** Opening DATA TO PROCESS block **

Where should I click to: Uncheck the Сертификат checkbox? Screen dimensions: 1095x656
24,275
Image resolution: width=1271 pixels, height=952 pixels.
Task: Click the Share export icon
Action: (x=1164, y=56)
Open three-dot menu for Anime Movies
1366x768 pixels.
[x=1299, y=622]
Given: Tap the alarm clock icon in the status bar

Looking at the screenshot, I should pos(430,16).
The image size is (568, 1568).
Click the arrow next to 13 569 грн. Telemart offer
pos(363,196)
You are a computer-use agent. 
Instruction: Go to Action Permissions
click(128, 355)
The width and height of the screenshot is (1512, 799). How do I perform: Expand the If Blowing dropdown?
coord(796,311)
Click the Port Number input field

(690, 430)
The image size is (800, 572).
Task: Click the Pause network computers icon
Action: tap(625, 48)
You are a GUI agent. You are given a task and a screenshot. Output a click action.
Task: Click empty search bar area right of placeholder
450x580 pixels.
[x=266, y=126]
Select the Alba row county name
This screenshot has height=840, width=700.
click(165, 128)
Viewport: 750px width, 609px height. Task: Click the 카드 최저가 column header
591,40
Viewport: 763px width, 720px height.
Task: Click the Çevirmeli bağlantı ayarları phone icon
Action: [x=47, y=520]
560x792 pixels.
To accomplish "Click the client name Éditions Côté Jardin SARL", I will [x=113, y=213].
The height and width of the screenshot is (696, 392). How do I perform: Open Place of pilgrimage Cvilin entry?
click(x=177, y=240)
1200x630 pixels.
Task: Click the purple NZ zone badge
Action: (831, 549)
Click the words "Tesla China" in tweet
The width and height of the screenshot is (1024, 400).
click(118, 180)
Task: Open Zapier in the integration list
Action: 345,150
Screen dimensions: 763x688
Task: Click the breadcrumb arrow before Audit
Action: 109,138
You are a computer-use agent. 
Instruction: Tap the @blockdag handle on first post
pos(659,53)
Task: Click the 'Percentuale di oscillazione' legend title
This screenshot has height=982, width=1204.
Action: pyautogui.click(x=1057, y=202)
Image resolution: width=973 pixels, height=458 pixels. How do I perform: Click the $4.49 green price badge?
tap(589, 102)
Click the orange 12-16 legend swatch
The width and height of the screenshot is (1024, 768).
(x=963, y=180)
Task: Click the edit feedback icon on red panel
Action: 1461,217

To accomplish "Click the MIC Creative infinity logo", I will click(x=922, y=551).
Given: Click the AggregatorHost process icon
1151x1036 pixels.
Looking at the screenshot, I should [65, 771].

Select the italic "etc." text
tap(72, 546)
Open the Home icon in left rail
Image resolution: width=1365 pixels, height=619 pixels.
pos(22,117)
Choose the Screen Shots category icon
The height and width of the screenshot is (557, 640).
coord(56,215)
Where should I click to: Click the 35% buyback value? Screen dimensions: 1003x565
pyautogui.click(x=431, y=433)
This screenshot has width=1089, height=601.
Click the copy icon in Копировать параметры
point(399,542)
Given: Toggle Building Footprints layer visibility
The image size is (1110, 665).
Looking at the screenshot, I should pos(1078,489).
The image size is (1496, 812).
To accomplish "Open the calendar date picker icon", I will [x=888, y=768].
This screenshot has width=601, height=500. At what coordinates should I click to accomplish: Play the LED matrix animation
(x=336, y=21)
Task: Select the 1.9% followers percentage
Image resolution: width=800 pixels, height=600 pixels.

** Closing DATA TO PROCESS block **

■ TASK PROMPT:
Search the material above for the word "will", then copy out each line that has it.

■ RESULT OF THIS TASK:
To accomplish "Click the client name Éditions Côté Jardin SARL", I will [x=113, y=213].
To accomplish "Click the MIC Creative infinity logo", I will click(x=922, y=551).
To accomplish "Open the calendar date picker icon", I will [x=888, y=768].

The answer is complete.